Barbara Tuchman kicks off the preface to her Practicing History: Selected Essays (Ballantine Books, New York, 1981) by writing:

It is surprising to find, on reviewing one’s past work, which are the pieces that seem to stand up and which are those that have wilted. The only rule I can discover as a determinant–and it is a rule riddled with exceptions–is that, on the whole, articles or reports which have a “hard,” that is to say factual, subject matter or a personally observed story to tell are more readable today than “think” pieces intended as satire or advocacy, or written from the political passions of the moment. These tend to sound embarrassing after the passage of time, and have not, with or two exceptions been revived.

I sometimes try my hand at satire on this blog; those efforts survive here, sure to embarrass me in the future. And I’m often mortified by the pieces I write during election seasons; they strike me as a too quick, superficial at the best of times. But I don’t intend to stop writing either kind of blog post. For I write here to ‘practice,’ to keep writing–even as, and especially because, many forms of ‘writers’ block’ imperil my writing elsewhere. (Put it this way; if I didn’t write something here, I would have all too many days when I would not have written anything at all.) I publish the posts I write because the act of publishing acts as closure, compelling me to move on and not be tempted to return to the post to fiddle with it–even as I hope someday to return to the ‘scratch on the surface,’ to dig deeper, perhaps turning the little ditty here into a more elaborate essay. Despite this being a digital platform, I have no hopes that any of the writing will endure–even as I continue to entertain the fantasy that someday my daughter will read some of it.

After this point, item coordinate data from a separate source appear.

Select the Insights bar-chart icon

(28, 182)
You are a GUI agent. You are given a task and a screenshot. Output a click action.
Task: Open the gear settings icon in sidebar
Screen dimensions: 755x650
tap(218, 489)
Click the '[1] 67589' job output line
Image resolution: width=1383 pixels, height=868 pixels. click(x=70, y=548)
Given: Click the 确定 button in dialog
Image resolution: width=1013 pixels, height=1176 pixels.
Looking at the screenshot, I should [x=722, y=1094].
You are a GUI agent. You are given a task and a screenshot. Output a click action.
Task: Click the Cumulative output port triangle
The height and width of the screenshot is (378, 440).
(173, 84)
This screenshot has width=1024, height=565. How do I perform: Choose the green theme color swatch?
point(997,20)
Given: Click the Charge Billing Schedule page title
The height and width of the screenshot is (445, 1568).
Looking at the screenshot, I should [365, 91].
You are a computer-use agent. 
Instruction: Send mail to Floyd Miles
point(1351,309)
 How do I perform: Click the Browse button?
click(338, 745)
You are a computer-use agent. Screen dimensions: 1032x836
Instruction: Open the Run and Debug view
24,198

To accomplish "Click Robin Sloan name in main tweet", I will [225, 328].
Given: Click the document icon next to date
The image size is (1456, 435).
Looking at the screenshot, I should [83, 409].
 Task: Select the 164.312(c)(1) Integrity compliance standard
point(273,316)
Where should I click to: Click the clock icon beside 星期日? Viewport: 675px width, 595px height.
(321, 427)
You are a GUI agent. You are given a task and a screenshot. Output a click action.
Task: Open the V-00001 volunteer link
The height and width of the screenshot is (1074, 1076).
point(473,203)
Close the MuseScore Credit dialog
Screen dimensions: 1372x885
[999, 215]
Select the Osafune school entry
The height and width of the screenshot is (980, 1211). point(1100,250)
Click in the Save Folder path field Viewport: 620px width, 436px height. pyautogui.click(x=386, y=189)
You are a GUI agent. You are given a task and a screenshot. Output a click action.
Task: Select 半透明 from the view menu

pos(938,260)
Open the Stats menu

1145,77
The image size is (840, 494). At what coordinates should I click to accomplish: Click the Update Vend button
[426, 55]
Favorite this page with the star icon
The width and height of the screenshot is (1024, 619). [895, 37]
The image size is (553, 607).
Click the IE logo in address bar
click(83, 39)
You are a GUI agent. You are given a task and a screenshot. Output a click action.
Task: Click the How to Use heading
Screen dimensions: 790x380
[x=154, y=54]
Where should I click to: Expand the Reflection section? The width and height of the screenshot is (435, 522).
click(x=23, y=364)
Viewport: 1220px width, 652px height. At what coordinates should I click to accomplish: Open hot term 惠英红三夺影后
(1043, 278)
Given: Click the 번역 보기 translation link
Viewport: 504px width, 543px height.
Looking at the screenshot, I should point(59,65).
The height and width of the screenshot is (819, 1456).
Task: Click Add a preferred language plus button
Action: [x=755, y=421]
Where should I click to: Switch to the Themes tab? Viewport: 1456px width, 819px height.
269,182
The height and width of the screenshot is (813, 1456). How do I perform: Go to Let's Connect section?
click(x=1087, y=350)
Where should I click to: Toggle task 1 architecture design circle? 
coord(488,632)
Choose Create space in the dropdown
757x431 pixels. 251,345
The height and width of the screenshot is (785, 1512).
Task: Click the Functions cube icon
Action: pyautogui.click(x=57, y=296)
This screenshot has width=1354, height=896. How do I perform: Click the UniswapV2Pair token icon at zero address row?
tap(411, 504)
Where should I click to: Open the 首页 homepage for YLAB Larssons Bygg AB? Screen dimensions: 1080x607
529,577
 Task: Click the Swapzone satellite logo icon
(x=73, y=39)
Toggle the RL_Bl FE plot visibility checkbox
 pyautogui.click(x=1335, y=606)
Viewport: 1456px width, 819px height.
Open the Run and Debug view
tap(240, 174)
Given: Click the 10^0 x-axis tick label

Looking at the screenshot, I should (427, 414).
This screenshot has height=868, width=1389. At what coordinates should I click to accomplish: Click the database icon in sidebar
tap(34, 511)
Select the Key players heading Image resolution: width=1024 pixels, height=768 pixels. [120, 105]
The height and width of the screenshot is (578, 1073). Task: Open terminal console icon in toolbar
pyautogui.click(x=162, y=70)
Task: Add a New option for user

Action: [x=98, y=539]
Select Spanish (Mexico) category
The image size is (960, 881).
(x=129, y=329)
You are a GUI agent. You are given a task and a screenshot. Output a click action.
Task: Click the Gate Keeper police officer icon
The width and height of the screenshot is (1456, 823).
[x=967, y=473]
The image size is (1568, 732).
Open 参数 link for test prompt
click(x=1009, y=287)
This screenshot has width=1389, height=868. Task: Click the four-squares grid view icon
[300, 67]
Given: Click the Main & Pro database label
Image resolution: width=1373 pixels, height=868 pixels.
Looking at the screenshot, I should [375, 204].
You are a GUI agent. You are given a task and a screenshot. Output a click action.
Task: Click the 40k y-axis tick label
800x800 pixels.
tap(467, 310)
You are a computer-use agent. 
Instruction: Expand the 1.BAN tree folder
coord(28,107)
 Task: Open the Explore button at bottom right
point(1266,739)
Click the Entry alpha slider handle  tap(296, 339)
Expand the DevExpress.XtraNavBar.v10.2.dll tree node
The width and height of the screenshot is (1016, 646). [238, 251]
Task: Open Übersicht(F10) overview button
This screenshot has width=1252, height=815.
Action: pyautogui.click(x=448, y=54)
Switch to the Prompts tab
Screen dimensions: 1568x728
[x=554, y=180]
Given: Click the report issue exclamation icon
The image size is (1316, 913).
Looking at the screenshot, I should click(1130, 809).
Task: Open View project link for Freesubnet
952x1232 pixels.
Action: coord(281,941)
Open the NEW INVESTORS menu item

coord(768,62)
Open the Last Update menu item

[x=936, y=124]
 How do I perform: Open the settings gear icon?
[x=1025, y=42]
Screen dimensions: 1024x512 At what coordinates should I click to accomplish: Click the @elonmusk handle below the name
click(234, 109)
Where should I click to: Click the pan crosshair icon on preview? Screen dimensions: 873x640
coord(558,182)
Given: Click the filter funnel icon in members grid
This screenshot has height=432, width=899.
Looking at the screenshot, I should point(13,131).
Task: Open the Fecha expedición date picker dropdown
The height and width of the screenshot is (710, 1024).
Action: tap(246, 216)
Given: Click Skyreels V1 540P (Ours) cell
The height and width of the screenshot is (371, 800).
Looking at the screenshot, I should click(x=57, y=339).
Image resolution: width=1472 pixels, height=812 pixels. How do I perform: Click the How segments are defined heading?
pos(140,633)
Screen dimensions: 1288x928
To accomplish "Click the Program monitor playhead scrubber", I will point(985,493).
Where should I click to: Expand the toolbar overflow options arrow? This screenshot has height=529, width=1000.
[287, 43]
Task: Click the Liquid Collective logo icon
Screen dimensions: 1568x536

Tuchman’s larger point is directed at ‘hot takes,’ at the effort directed to being topical, at the desperate attempts to stick one’s oar in the flow of opinion, to ‘contribute’ something, anything, to an ongoing discussion, failure to participate in which might be viewed as an abdication of responsibility by some who have appointed themselves pundits.  This pressure is especially acute now given the phenomena of a viral news item, one whose ubiquity in your social media feeds suggest the whole world is doing nothing but paying attention to every aspect of the incident reported. Tuchman suggests we’d do better to let our powder dry out, to bide our time, so that we may write in more considered fashion (perhaps with more ‘factual, subject matter’ too.) This is not a new point, but it is interestingly made by a historian here, one used to writing about matters that are sometimes long-forgotten. The historian knows the present is not the most important time of all; that much water remains to flow under the bridge, to join the voluminous oceans that have already done so.